The reason is simple, both bulking and cutting require a lot of dedication and discipline. You spend several months eating a lot of food and training your tail off to build as much muscle as possible. Then, you spend several more months trying to restrict your diet while usually doing a lot of cardio. Both of these scenarios can be very stressful and are high maintenance activities.
Couple this with the fact that a bulking and cutting strategy is meant to make you look your best for a short period of time. The finished product isn’t usually meant to be an incredible physique you maintain for long periods of time. Again, this makes a lot of sense for a competitive bodybuilder but it doesn’t make sense to spend several months preparing to look good for a couple of days.
Here’s a better approach
If you want to build muscle or lose weight I recommend taking more of a general approach with your diet and exercise habits. Be sure to have a stable and consistent diet consisting of mostly whole foods and making sure that you get some protein and plants at each meal. Keep your portion sizes in check so that you satisfy your appetites without overeating. This will ensure that you eat enough to fuel your workouts and recovery without adding extra calories that will just turn to fat.
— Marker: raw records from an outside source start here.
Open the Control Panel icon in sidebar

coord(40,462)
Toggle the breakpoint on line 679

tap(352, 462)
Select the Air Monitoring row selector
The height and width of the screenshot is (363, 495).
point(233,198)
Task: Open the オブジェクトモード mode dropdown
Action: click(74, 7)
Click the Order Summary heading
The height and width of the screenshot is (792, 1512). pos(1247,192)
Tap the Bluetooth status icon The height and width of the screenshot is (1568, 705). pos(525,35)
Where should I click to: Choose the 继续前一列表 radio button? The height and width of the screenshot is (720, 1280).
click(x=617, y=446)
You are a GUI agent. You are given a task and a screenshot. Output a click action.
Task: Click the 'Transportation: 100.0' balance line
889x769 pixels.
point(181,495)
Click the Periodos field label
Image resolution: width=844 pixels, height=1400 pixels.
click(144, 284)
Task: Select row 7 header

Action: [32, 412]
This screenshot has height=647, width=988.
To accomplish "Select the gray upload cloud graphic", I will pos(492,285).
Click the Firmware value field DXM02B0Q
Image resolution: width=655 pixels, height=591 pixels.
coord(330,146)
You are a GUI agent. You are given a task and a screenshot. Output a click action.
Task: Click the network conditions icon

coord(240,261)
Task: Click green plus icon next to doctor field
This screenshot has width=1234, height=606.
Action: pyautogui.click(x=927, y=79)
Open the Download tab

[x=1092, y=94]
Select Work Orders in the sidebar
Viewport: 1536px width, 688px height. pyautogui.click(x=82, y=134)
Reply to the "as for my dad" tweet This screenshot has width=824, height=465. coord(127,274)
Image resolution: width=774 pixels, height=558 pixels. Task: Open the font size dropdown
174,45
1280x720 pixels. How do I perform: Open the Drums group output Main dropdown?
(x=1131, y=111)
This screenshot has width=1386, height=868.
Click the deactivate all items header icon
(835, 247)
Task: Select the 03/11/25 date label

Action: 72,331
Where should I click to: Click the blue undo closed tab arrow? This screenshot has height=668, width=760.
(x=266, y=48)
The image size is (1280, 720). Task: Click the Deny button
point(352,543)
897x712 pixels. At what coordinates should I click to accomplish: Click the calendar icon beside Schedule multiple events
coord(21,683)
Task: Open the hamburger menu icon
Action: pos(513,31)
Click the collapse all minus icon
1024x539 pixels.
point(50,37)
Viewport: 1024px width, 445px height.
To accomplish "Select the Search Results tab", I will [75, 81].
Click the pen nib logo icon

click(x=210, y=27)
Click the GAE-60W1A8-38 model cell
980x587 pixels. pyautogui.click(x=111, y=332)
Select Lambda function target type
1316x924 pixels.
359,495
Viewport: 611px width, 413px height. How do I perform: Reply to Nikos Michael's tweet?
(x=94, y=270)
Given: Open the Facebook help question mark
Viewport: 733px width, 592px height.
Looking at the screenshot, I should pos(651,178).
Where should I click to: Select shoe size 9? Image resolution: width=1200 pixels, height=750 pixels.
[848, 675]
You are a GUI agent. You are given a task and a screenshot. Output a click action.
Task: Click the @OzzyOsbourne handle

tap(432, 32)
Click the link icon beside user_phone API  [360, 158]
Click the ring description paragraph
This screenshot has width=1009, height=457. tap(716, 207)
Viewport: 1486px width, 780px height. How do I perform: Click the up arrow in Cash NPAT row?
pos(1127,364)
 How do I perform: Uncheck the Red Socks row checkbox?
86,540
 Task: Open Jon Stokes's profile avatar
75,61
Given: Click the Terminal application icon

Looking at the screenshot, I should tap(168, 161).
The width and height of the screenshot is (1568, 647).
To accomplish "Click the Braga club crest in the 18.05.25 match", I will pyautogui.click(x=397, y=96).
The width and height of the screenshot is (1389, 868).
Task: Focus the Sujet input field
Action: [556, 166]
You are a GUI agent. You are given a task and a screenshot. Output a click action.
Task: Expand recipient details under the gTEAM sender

On the work outside the same general rule applies. Keep a consistent training routine that covers all major muscle groups 2-3 times per week and work your muscles to a high state of fatigue in each workout. be sure to keep a work out log so you can track your workouts and ensure that you are making progress from one workout to the next.
I know these simple tips are not too extreme or fancy and that’s just the point. You’re not trying to accomplish extreme transformations or look your best for a short period of time. These tips are about giving you the best chance of making consistent progress and achieving results that you can maintain for years to come with a minimal amount of effort.
When it comes to getting in shape to live your best life, I can’t think of a better strategy than that.